La noticia que acabo de leer en un periódico, no por esperada, es menos lastimera. Se trata de un ídolo de barro, un juguete roto, que ciertas cadenas de televisiones y cierta prensa de la mal llamada del corazón, fabricaron para su ascenso en la lucha de popularidad. La persona no importa, mientras ellos tengan cada vez mas audición y lectores. Lo hemos visto también en el cine y en la canción. No importa dejar sin niñez a quien sea con tal de forrarse. Las conciencias están dormidas o directamente no tienen.
El ídolo de barro al que me refiero, es una mujer que saltó a la popularidad, por un embarazo de un torero bastante mediático. A partir de ahí fue un filón que manejaron muchos en propio beneficio. Esta mujer se emborracho de popularidad y no supo ver el daño que le estaban haciendo, y cómo era utilizada desgraciadamente para subir la audiencia. Le hicieron vender toda su vida, sus operaciones, sus encuentros y desencuentros. Pero hay una segunda parte, un espectador, sentado cómodamente en su casa participando de estas miserias.

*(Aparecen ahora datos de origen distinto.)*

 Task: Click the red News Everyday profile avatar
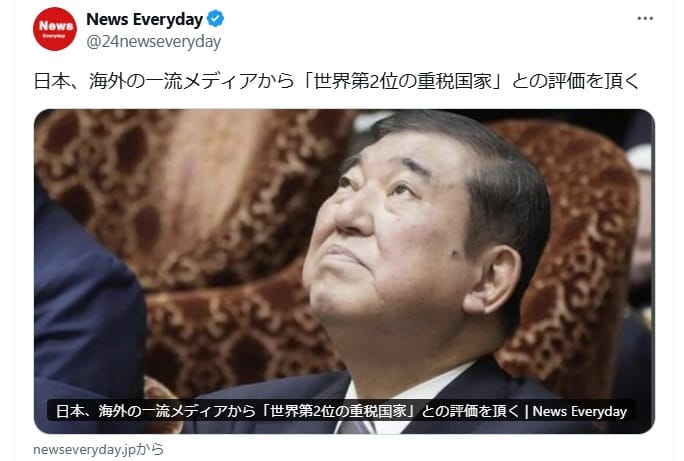[x=55, y=29]
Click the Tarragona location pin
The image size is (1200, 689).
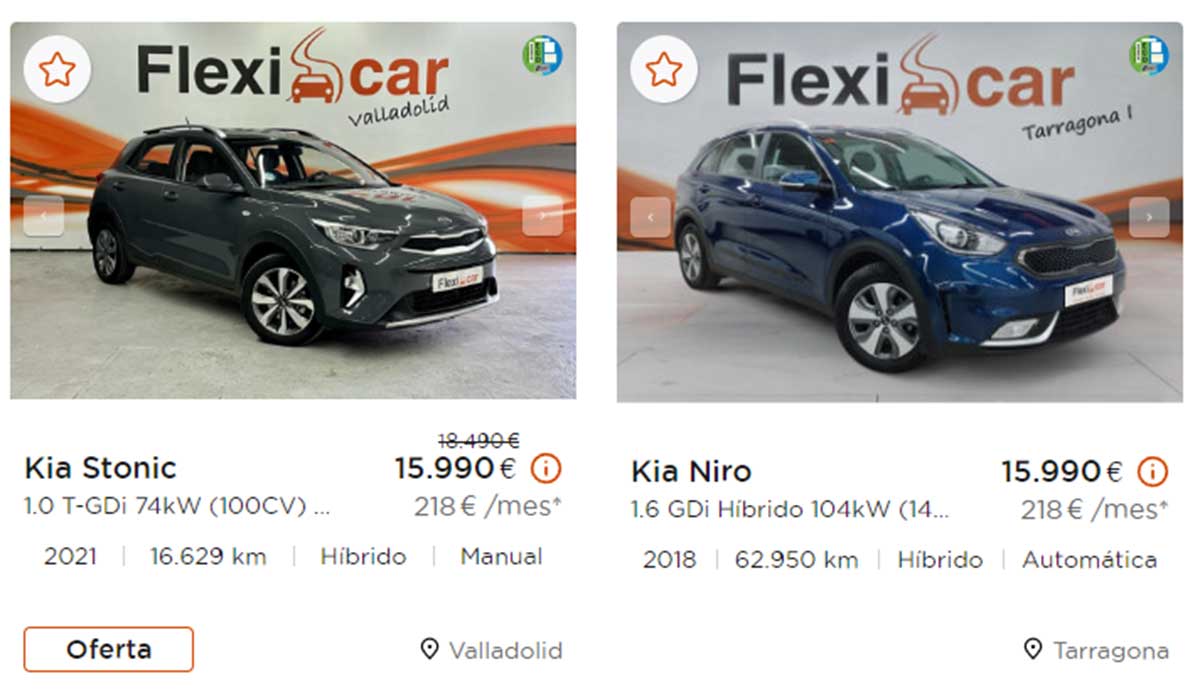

Sinceramente no entiendo que ciertos programas puedan tener éxito, cuando todo su fin es el insulto, la bazofia, la bajeza y la mediocridad. Todo ello
con una falta de educación tremenda, a base de gritos, malas formas, etc. Creo que los que hacen esos programas denigran en sus personas la carrera periodística. No merecen llamarse periodistas.
Bien, pues dicha persona, según el articulo, debería ingresarse en un centro especializado para que su salud no se siga deteriorando. Es penoso hasta donde puede llegar la ambición de ciertas cadenas. Yo desde aquí invito a todos que hagan lo que yo ¡VETARLAS!